Pick of the Week: Allied Digital

BUY BUY : ALLIED DIGITAL

Equity: 17.35 Cr, BSE Code : 532875, CMP : 819

BUY ALLIED DIGITAL FOR MEDIUM TERM @ 819 : 820 TGT 918 : 920


Allied Digital Services Ltd. (ADSL), a 12-year old Mumbai based company was established in 1995 as a private limited company and later became public limited in 2006. It is engaged in the business of providing a wide spectrum of IT solutions & services to a diverse customer base. ADSL is basically an IT Infrastructure Management and Technical Support Services outsourcing company. It has enabled global, large and medium enterprises and service providers to reduce their total cost of ownership using a combination of onsite and remote services. Its Security Operations Centre facility has state-of-the-art Physical Security Systems ranging from Biometric Access Control, Closed Circuit TV, Fire-detection and Suppression Systems. Mr. Nitin Shah is the chairman and managing director of the company.

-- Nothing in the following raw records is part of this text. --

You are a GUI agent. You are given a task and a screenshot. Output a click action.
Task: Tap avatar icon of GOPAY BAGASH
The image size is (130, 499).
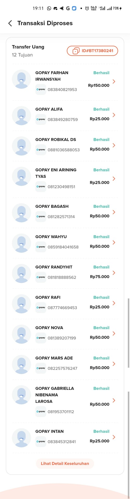[x=22, y=213]
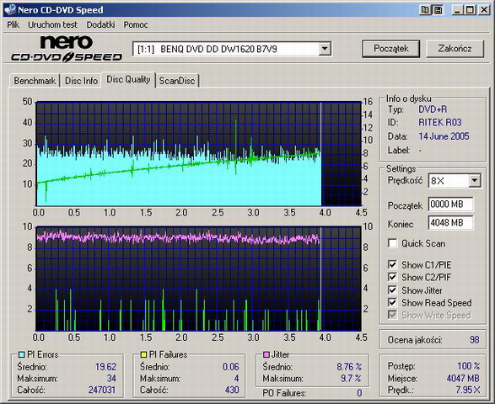Image resolution: width=495 pixels, height=404 pixels.
Task: Click the Koniec 4048 MB input field
Action: pyautogui.click(x=451, y=223)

ADSL, a Systems Integrator and IT Infrastructure Management Services Provider, operates across a network of 92 locations in 25 states across India with a team of about 1,250 employees country-wide During September 2007, the company announced the launch of Remote Management Services (RMS) consisting of Network Operations Centre (NOC) and Information Security Operation Centre (SOC) at the Millennium Business Park, a Software Technology Park at Mahape near Mumbai. These RMS are supported by Intel Inc, E-Cop, Singapore and HP. NOC comprises monitoring and management of a wide variety of devices & platforms and applications. The company plans to use a combination of industry standard remote monitoring & management systems (RMS), Managed Security Services (MSS) and 'Cheque Truncation Services' (CTS).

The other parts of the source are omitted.